Production server and docs endpoints are available at these URLs.

# Health check
curl https://rmcp-server-394229601724.us-central1.run.app/health

# Initialize MCP session (example; use your client to start a session)
curl -X POST https://rmcp-server-394229601724.us-central1.run.app/mcp \
  -H "Content-Type: application/json" \
  -d '{"jsonrpc":"2.0","id":1,"method":"initialize","params":{"protocolVersion":"2025-06-18","capabilities":{},"clientInfo":{"name":"test-client","version":"1.0"}}}'

Security and reliability notes

RMCP uses a curated set of R packages drawn from CRAN task views, with a multi-tier security assessment to minimize exposure to risky dependencies. Review your environment permissions when loading datasets and running external analyses, and validate results in controlled pipelines.

Troubleshooting

If you encounter issues with the MCP connection or analysis results, verify that your RMCP transport is reachable and that the environment has the required R packages installed. Use the health endpoint to confirm availability and ensure your client is configured with the correct MCP server details.

Examples and workflows

You can request practical analyses such as ROI analysis from marketing spend, Okunโ€™s Law tests in macro data, or churn prediction models from customer data.
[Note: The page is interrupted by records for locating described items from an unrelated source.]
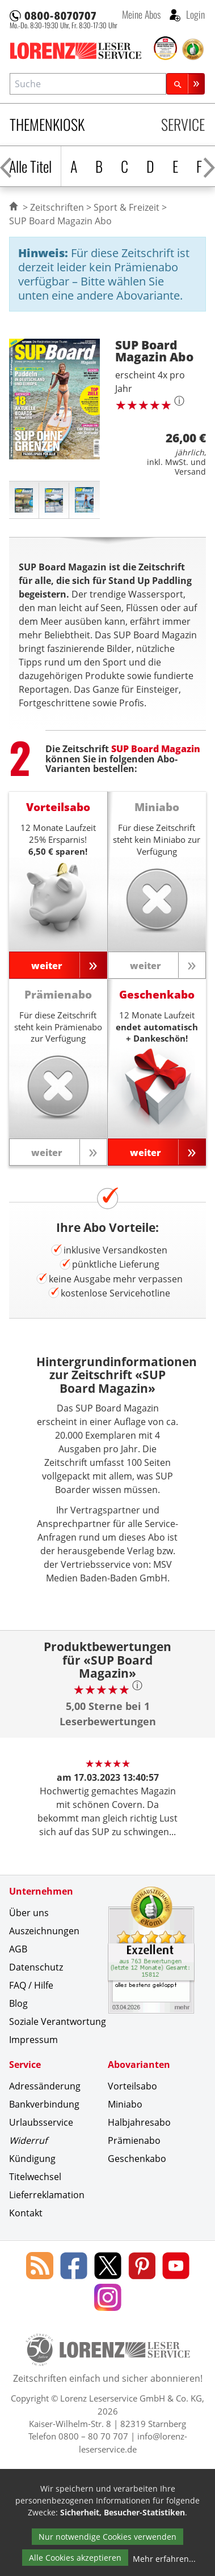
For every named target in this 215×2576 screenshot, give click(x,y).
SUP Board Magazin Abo (60, 221)
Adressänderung (45, 2086)
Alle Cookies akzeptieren (75, 2557)
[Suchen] (185, 83)
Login (194, 14)
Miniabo (125, 2104)
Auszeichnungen (44, 1931)
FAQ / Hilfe (31, 1985)
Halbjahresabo (139, 2122)
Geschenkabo (137, 2158)
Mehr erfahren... (164, 2558)
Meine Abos (141, 14)
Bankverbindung (44, 2104)
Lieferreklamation (47, 2195)
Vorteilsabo (132, 2086)
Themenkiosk (47, 124)
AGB (18, 1949)
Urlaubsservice (41, 2122)
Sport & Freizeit (126, 207)
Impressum (33, 2039)
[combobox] (88, 83)
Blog (18, 2003)
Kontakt (26, 2213)
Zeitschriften (57, 207)
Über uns (29, 1913)
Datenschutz (36, 1967)
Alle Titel (30, 166)
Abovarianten (139, 2064)
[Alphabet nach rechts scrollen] (209, 166)
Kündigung (32, 2158)
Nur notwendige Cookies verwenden (107, 2536)
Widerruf (28, 2140)
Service (183, 124)
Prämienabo (134, 2140)
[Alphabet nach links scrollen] (6, 166)
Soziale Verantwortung (57, 2021)
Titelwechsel (35, 2176)
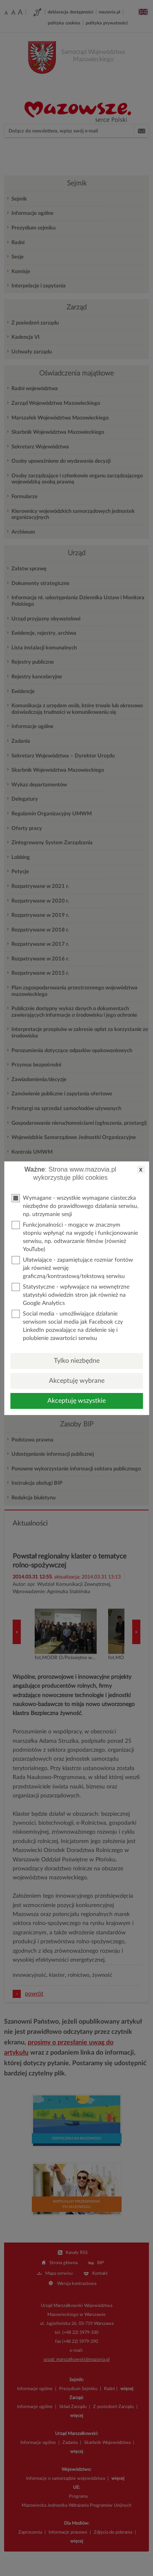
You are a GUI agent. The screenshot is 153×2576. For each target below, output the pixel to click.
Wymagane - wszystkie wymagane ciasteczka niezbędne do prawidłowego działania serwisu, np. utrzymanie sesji (74, 1205)
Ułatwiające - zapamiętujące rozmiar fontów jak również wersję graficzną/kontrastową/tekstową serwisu (72, 1267)
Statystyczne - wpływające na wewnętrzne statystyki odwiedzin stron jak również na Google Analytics (70, 1294)
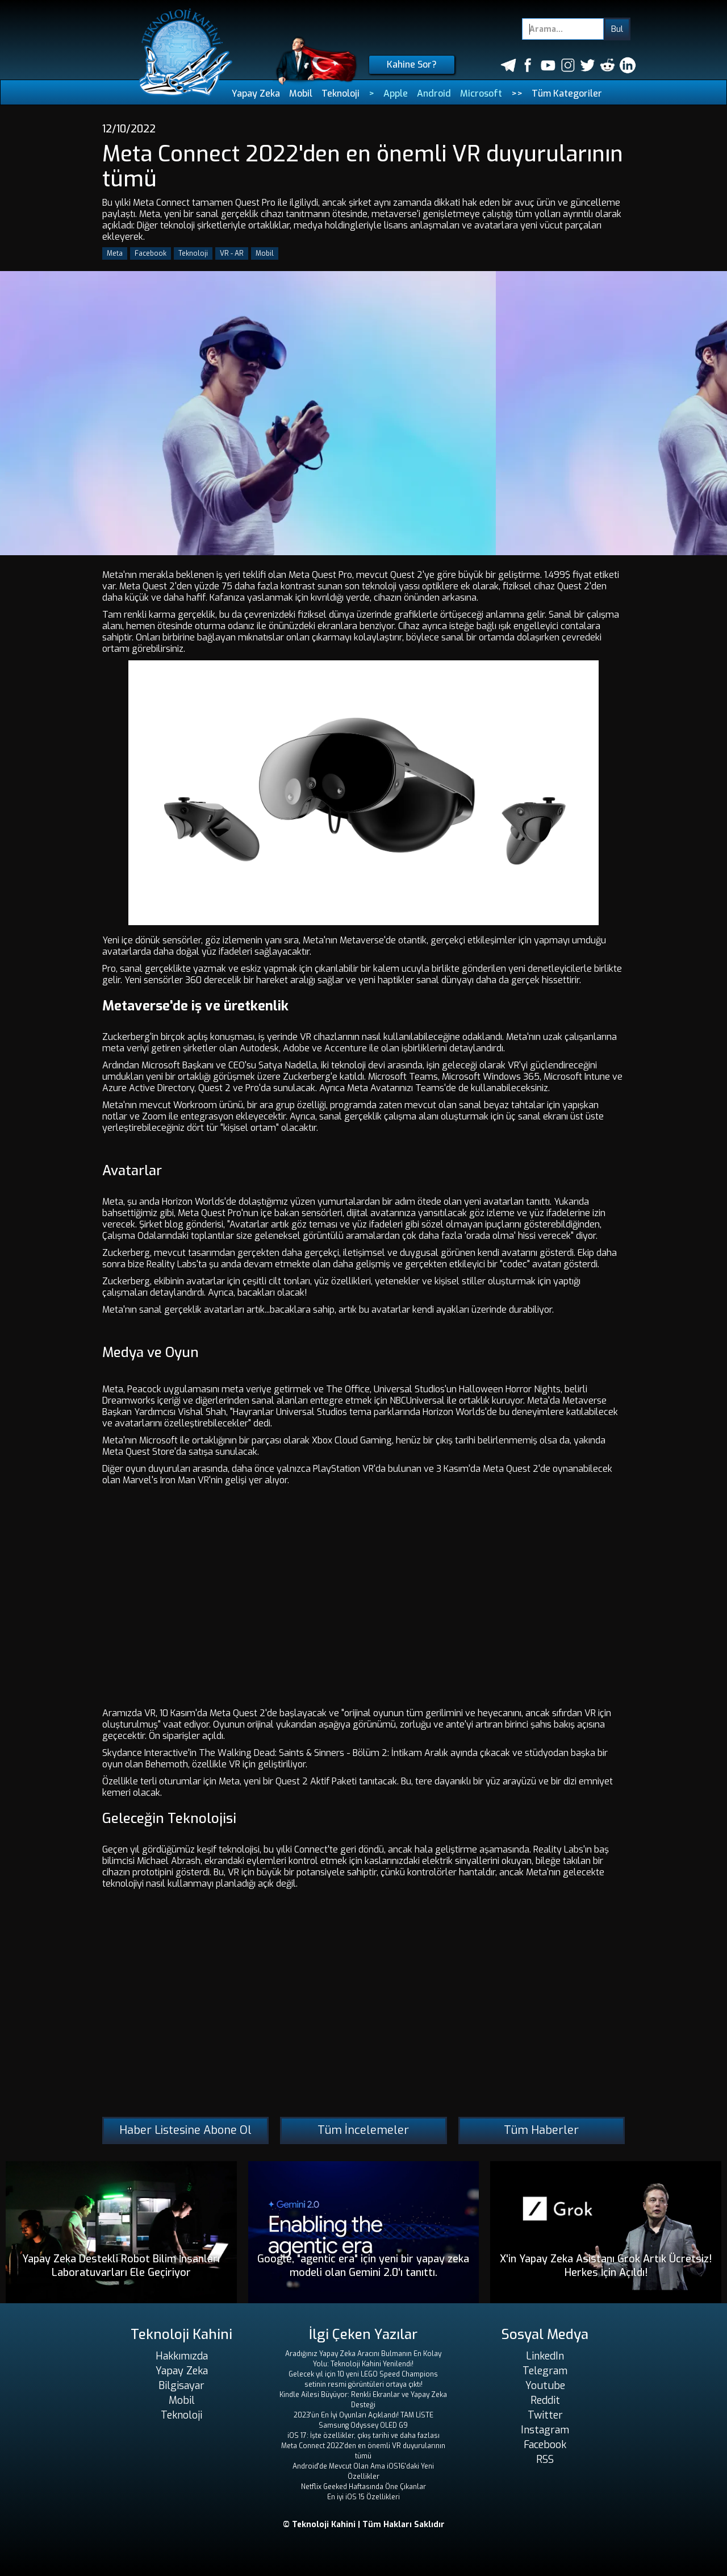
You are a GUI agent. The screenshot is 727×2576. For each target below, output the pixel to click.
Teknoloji (340, 93)
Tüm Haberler (541, 2130)
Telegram (545, 2371)
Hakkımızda (182, 2356)
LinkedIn (545, 2356)
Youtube (545, 2385)
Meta (115, 253)
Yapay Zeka (256, 93)
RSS (545, 2459)
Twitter (545, 2415)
Provide clear inputs and target outcomes in natural language, and RMCP will select appropriate models, run analyses, and present interpretable results.

Available tools

regression

Perform linear and logistic regression, including panel data and instrumental variables as appropriate; produce coefficients, p-values, and model diagnostics.

time_series

Fit and forecast time series models such as ARIMA, decompose series, and assess stationarity; generate forecasts with confidence intervals.

machine_learning

Apply clustering, decision trees, random forests, and other ML methods to your data; provide interpretable model outputs.

statistical_tests

Run T-tests, ANOVA, chi-square tests, normality assessments, and other hypothesis tests with clear conclusions.

data_analysis

Compute descriptive statistics, correlations, outlier checks, and dataset summaries.

data_transformation

Standardize data, create lag/lead variables, and perform winsorization or other data prep steps.

visualizations

Create inline plots and visualizations suitable for Claude or other MCP clients to accompany results.

file_operations

Load data from CSV, Excel, JSON with validation checks before analysis.

nl_features

Support natural language-driven formula construction and example datasets for quick prototyping.